Variable | Intervention Group | Control Group | T | P Value |
---|---|---|---|---|
Anxiety | ||||
Pre-test | 48.4 ± 4.7 | 47.2 ± 5.1 | 0.7 | 0.120 |
Post-test | 23.1 ± 5.2 | 46.3 ± 6.4 | -11.01 | 0.001 |
Pain | ||||
Pre-test | 58.8 ± 5.4 | 56.2 ± 6.1 | -3.14 | 0.310 |
Post-test | 42.9 ± 5.7 | 54.3 ± 5.6 | 8.51 | 0.001 |
Quality of pain | ||||
Pre-test | 59.1 ± 6.2 | 56.8 ± 4.9 | 16.2 | 0.291 |
Post-test | 40.9 ± 5.6 | 55.7 ± 6.3 | 13.1 | 0.010 |
Severity of pain | ||||
Pre-test | 2.9 ± 0.6 | 2.8 ± 0.4 | 10.1 | 0.126 |
Post-test | 1.8 ± 0.7 | 2.7 ± 0.6 | 8.4 | 0.010 |
The Scores of Anxiety, Pain, Quality, and Severity of Pain Among Participants
Based on the results, there was no significant difference between the two groups in all of the variables in pre-test. However, the post test scores indicated that there were significant between-group differences in all of the variables.
5. Discussion
The results of the present study demonstrated that guided imagery technique can significantly reduce pain and anxiety among burn patients.
We looked for the same studies in this field; but there were no studies focusing on this technique in patients with burn injuries. For example, a systematic review (comprising 8 studies) was conducted to assess the effects of muscle relaxation technique through guided imagery in breast cancer patients' pain and distress. The results of 7 studies indicated that this technique was effective in reduction of pain and distress among the mentioned patients, which was in agreement with our research, although the effect of guided imagery was not evaluated alone but in combination with muscle relaxation (32).
The effectiveness of guided imagery on pain of orthopedic surgeries was assessed in another study. In this research, 74 traumatic patients were divided into control and intervention groups. Based on the scores of research instruments including ability of imagery inventory and McGill pain questionnaire, the total score of pain and the score of quality of pain on 3rd day after operation decreased significantly in the interventional group compared to the control group, although there was not any significant relationship between the scores of imagery ability and the scores of severity and duration of pain (20). Thus, these results are different from those obtained in the present research that indicated the significant effect of guided imagery on pain and anxiety.

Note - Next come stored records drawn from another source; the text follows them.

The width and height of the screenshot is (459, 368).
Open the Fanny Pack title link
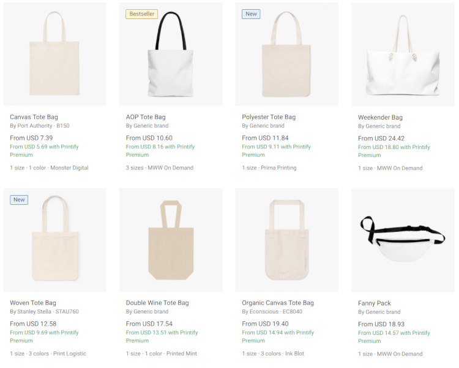click(375, 303)
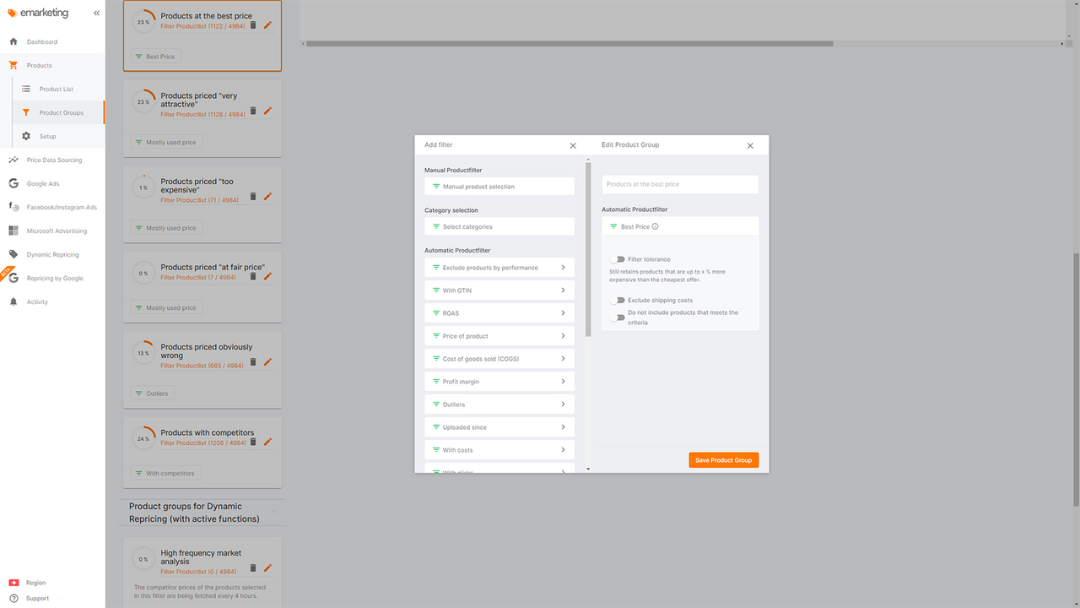Expand the Outliers filter option
This screenshot has height=608, width=1080.
click(499, 404)
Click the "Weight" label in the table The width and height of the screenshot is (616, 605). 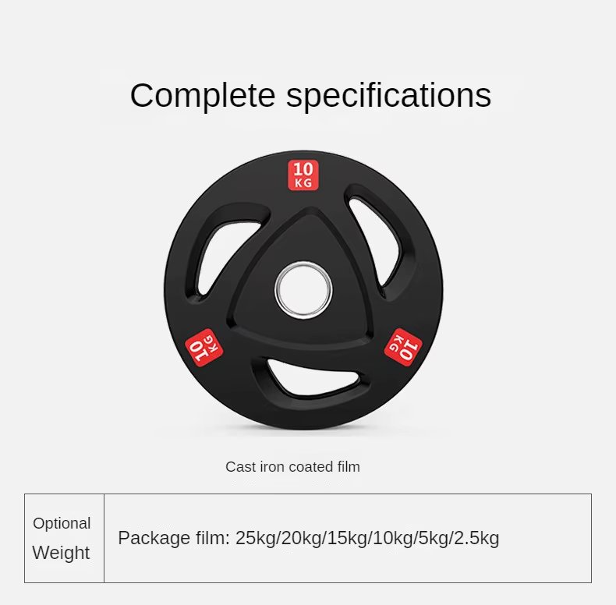point(61,554)
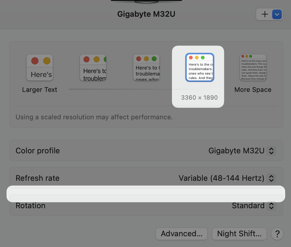Open the Variable (48-144 Hertz) refresh menu
Viewport: 291px width, 247px height.
[x=227, y=178]
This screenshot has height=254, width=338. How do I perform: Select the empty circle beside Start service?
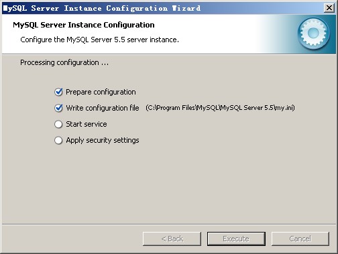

Another study assessing the effect of guided imagery on the reduction of pain after arthroplasty operation among elderly patients demonstrated that this method could reduce pain in these patients, which is consistent with our study results (33).
The results of a research conducted to evaluate the effectiveness of guided imagery and mean-therapy in depression, anxiety, and hopefulness among 42 women with cancer indicated that both of the mentioned methods were useful; but mean-therapy was more effective than guided imagery (34).
The lack of evidence regarding the effects of guided imagery on pain and anxiety of dressing change among burn patients indicates the novelty and potential use of this method in reduction of burn-induced consequences, although it made it difficult for us to compare the results of the present study with those of similar researches. It is recommended to conduct further studies to provide sufficient evidence about the efficacy of guided imagery technique especially in acute pains.
5.1. Conclusion
It seems that guided imagery can be effective in the reduction of dressing change-induced anxiety and pain among burn patients.